Um sindicalismo para o novo século, no nosso modo de ver, significava nos colocar o desafio de reorganizar a CUT, de reestruturar e fortalecer os ramos e as CUTs estaduais, de avançar na organização dos trabalhadores informais, de praticar a negociação nacional por ramo e ao mesmo tempo produzir uma profunda reforma da estrutura sindical brasileira. Tínhamos consciência das fragilidades herdadas do paternalismo getulista, e sabíamos da importância de uma reforma sindical para permitir o fortalecimento do sindicalismo autêntico na representação dos trabalhadores.
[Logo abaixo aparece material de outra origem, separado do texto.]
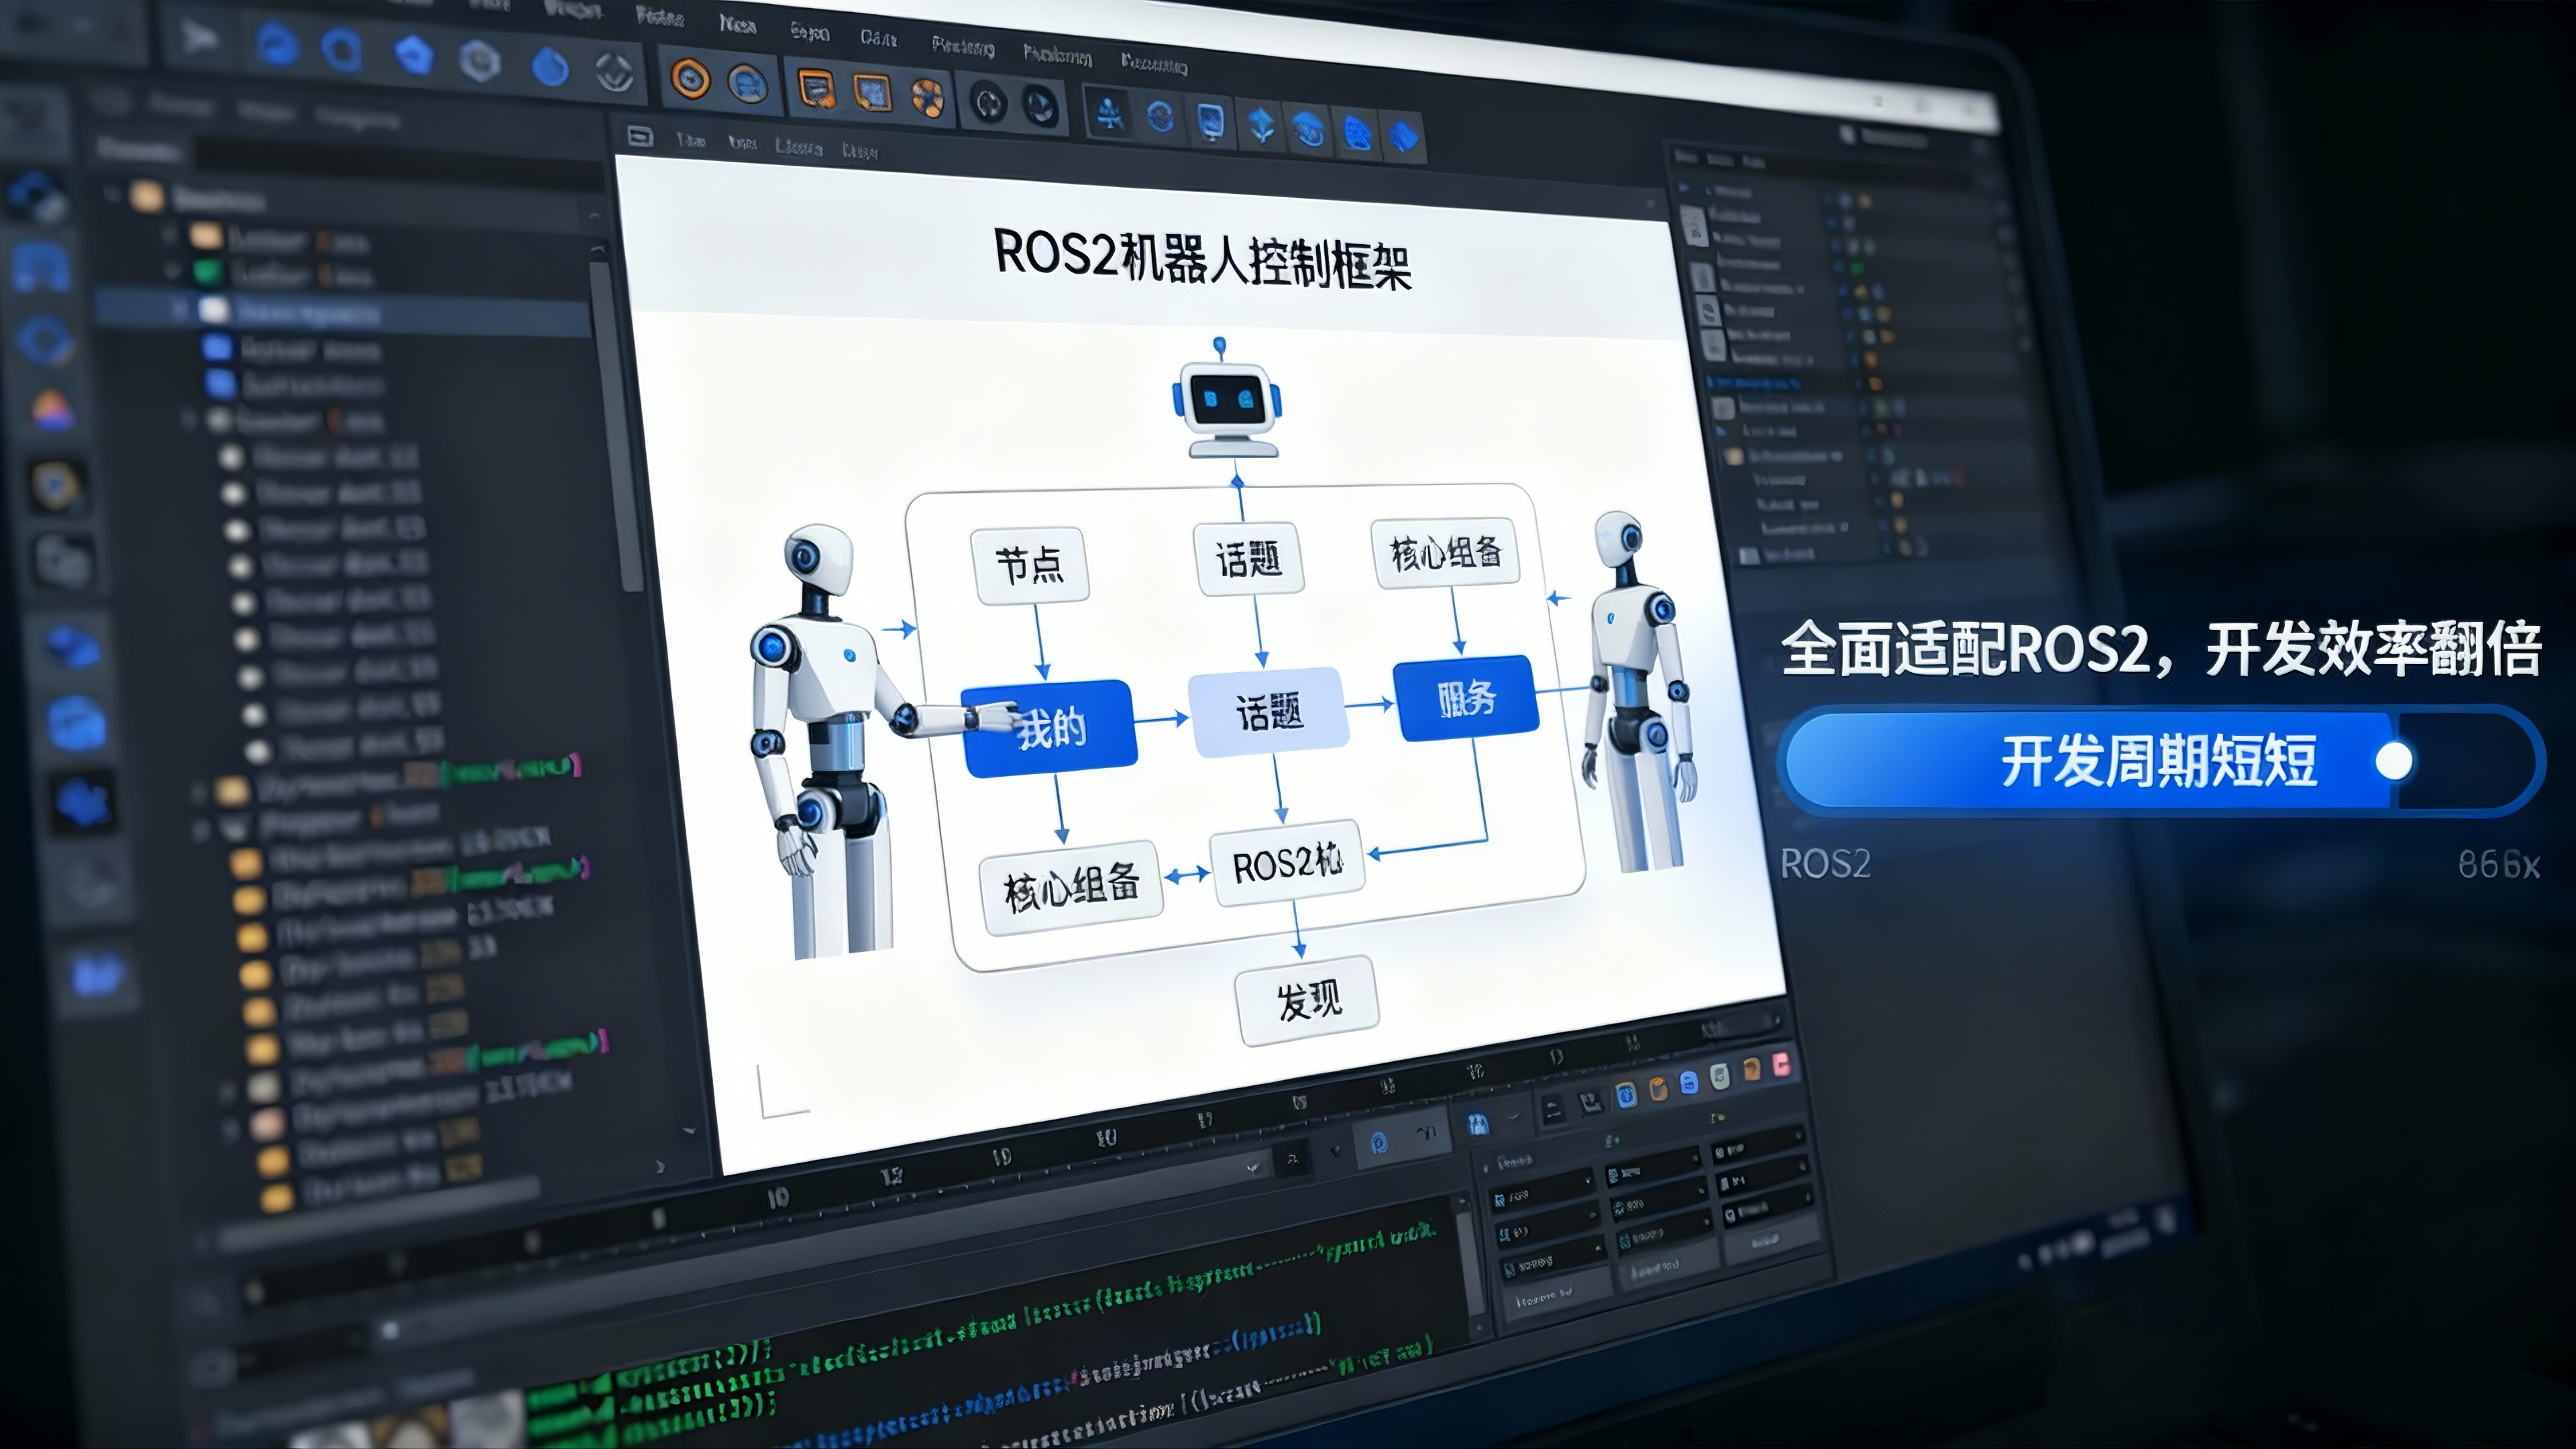Click the 发现 box below the diagram
The height and width of the screenshot is (1449, 2576).
pos(1307,1000)
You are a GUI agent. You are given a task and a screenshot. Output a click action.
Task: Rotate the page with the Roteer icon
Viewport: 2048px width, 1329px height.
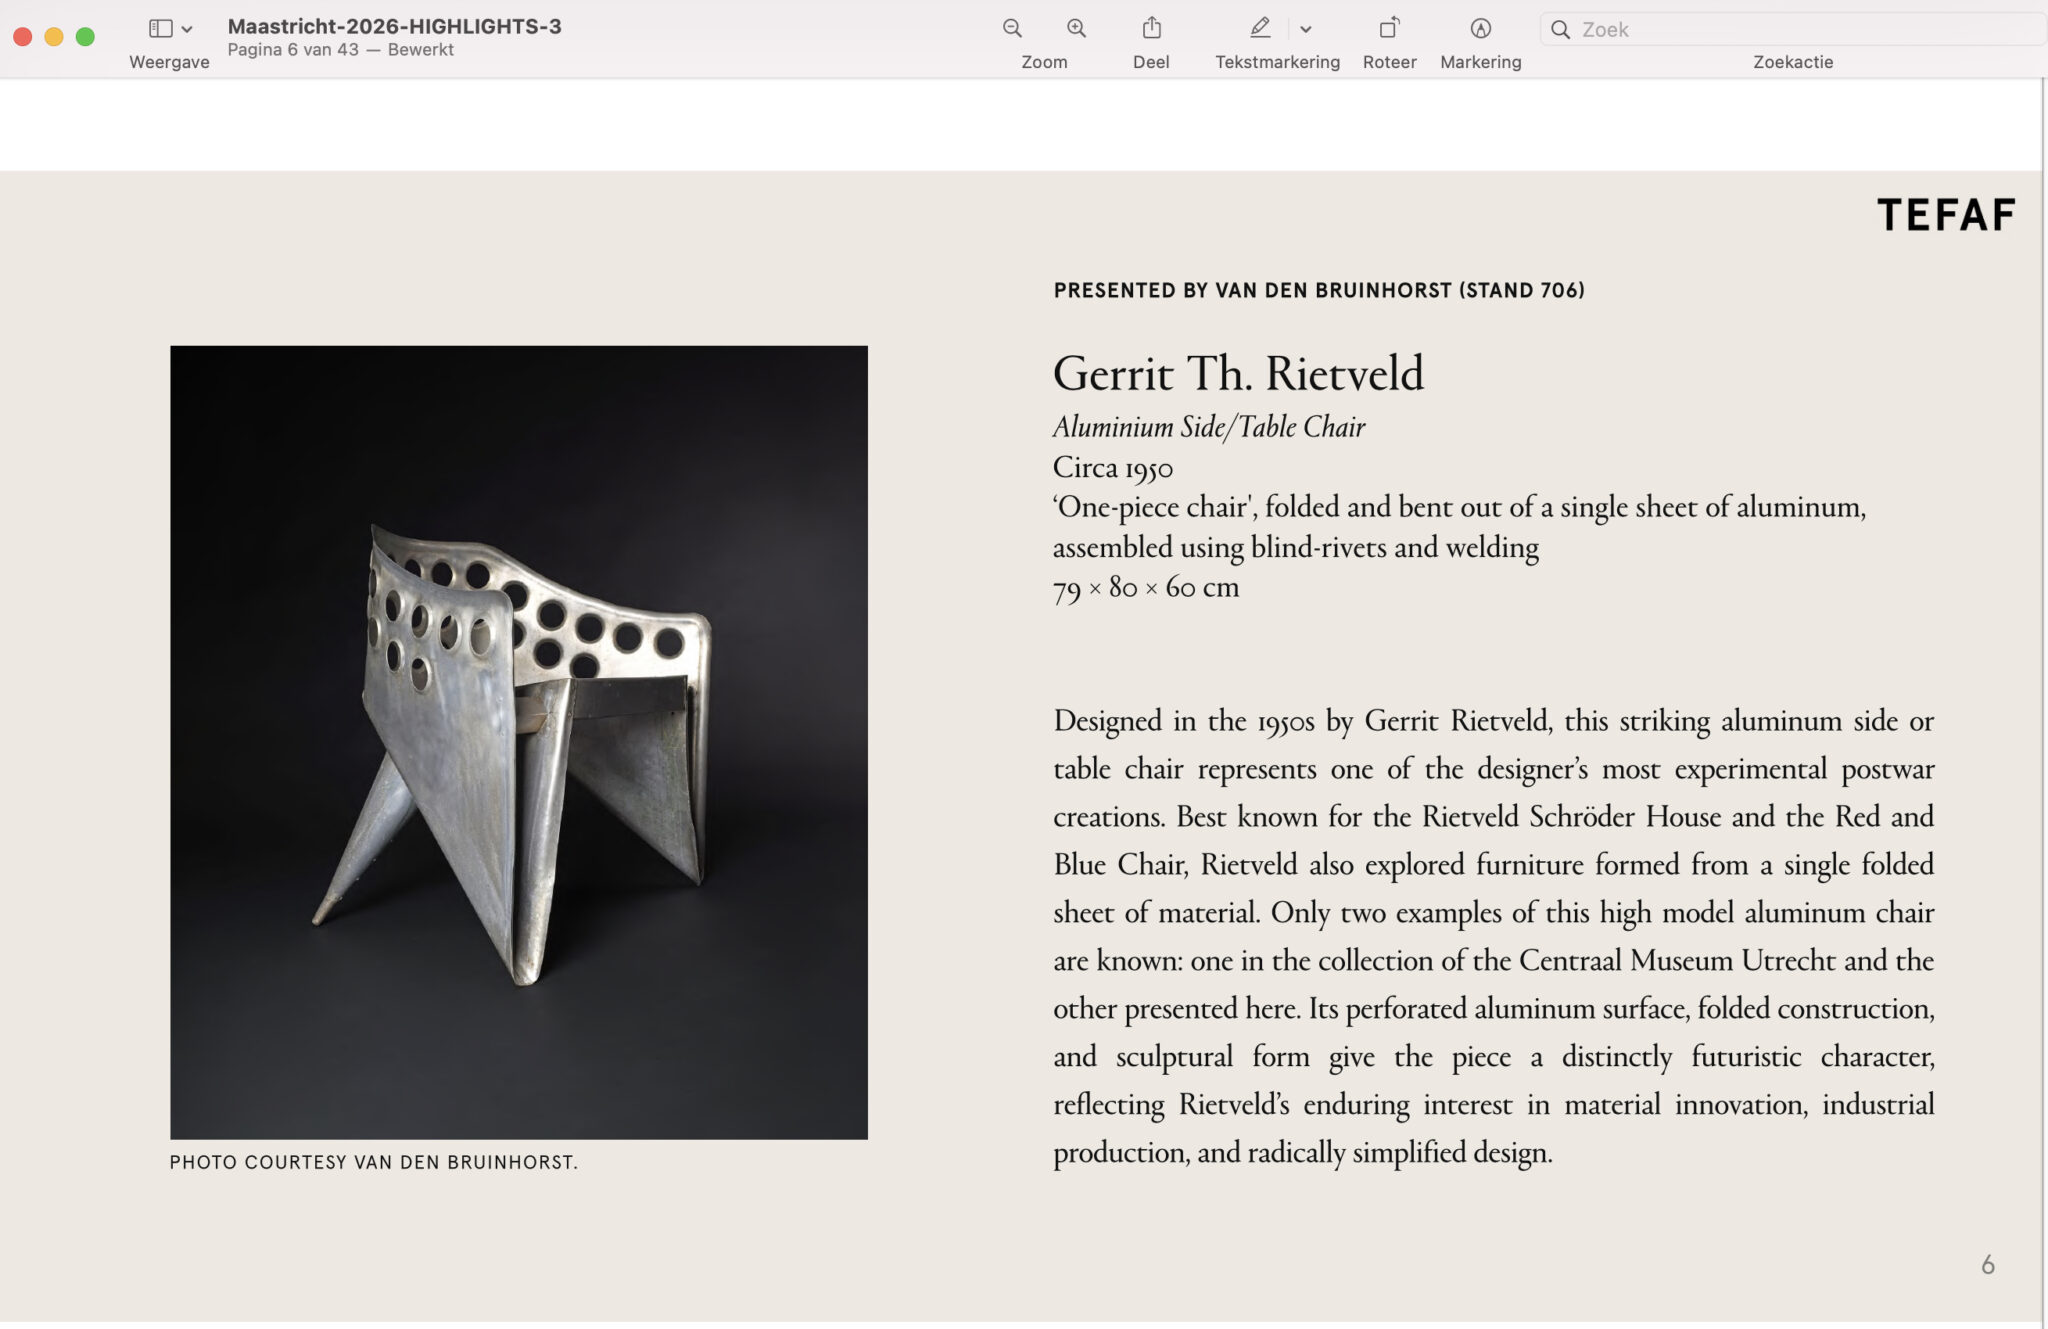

Diante deste desafio, a atual direção nacional da CUT iniciou em 2003 um esforço no sentido de enfrentar uma discussão aprofundada sobre o futuro no movimento sindical brasileiro. O projeto, de iniciativa da Secretaria Nacional de Organização e Secretaria Nacional de Formação, ganhou o nome de “Estratégia e Organização da CUT: construindo o Futuro” e contou com o apoio da Confederazione Italiana Sindicati dei Lavoratori (CISL/Itália), da AFL/CIO norte-americana e da Fundação Friedrich Hebert, da Alemanha. Foram realizadas em 2005 diversos seminários e oficinas, em diferentes regiões do País, resultando num acúmulo significativo de propostas. Este processo todo culminará agora, entre 9 a 11 de março, com um último seminário nacional que concluirá por um conjunto de proposições a serem levadas ao IX Concut, em junho, além do compromisso das entidades em aprofundar a reflexão, no próximo período, visando a elaboração de uma proposição para reestruturação do modelo de organização da Central.
A coincidência deste debate com a renovação do ideário da esquerda latino americana esboçada em Caracas é extremamente alentadora. Nós precisamos aproveitar o espaço do “Construindo o Futuro” para, com ousadia e coragem, repensarmos o sindicalismo cutista para o século XXI. Planejar uma nova CUT independentemente, inclusive, da própria Reforma Sindical, para a qual é preciso convencer outros atores sociais. Reestruturar a CUT a partir do nosso IX Concut tem de ser, mais que uma exigência dos tempos que vivemos, uma reafirmação da nossa independência e autonomia enquanto representação classista.